>> start Source data

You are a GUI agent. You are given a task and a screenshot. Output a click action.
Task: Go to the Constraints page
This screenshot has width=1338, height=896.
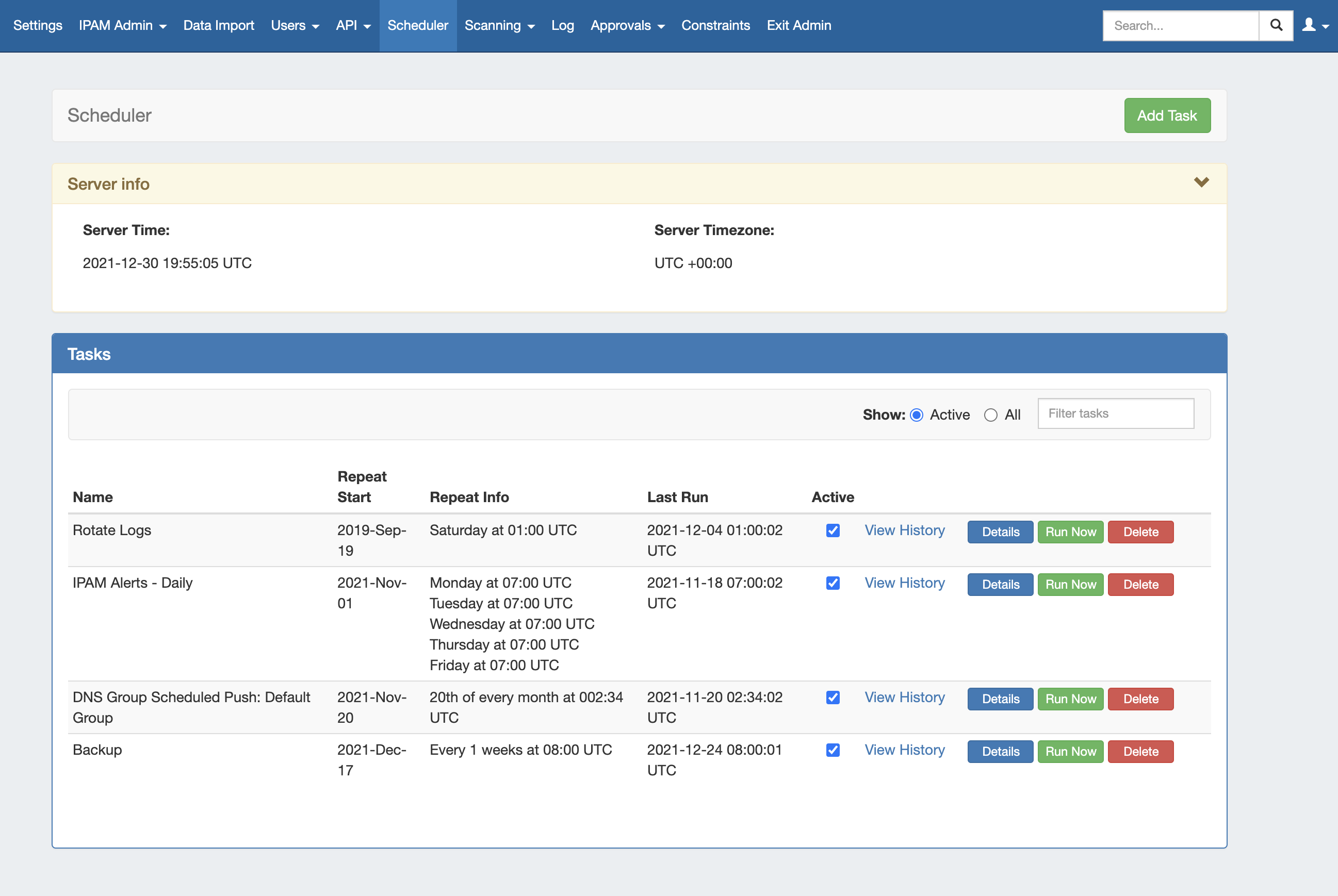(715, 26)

>> end Source data
>> start Source data

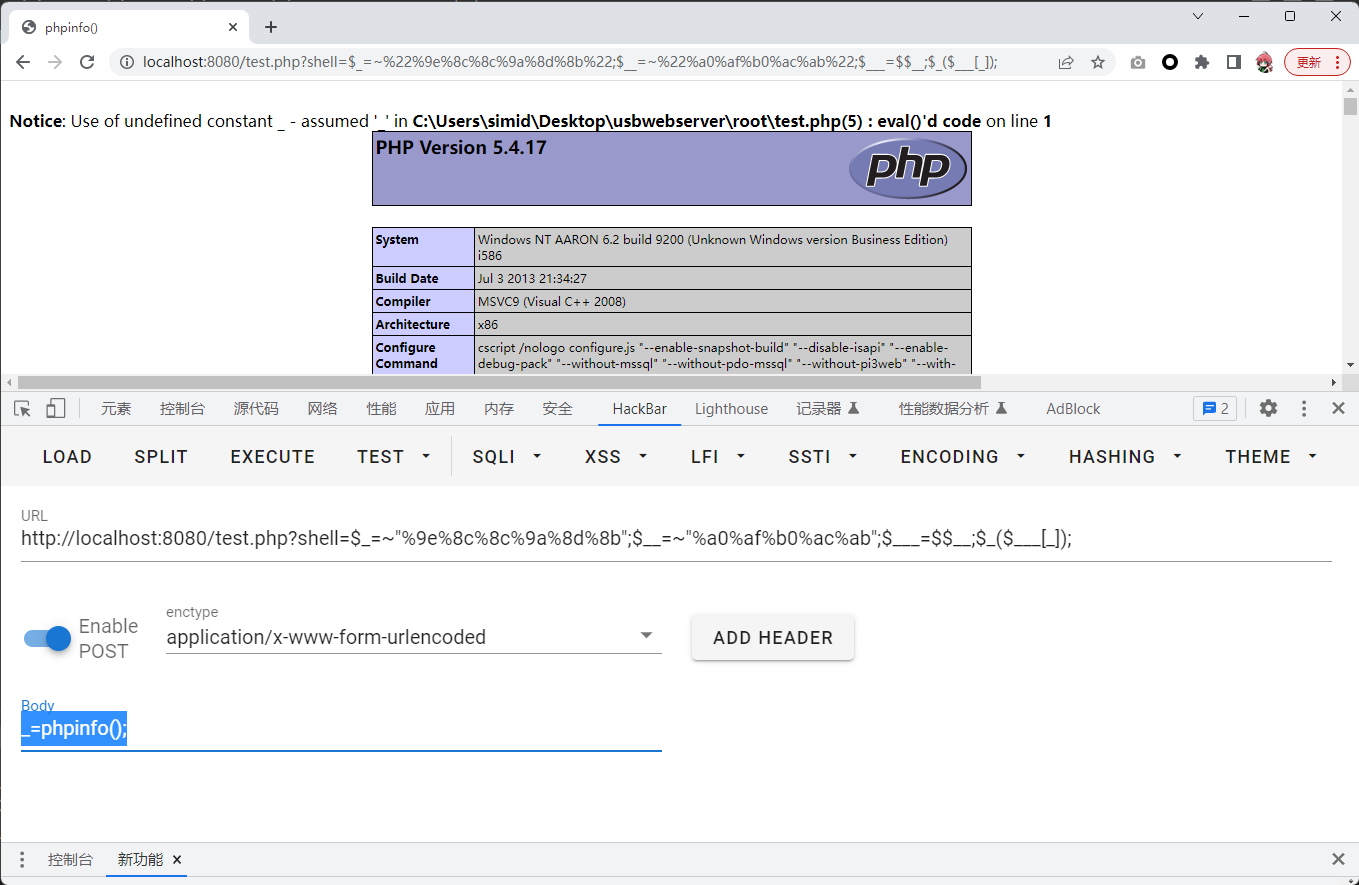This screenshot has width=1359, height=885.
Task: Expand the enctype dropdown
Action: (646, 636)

>> end Source data

• _Problem requirements_: Swap "dropdown" for "drop-down menu" in the lines from the one containing "This screenshot has width=1359, height=885." through the one containing "Action: (646, 636)", both included, and give those lines again without the pictures.

• _Result_:
This screenshot has width=1359, height=885.
Task: Expand the enctype drop-down menu
Action: (646, 636)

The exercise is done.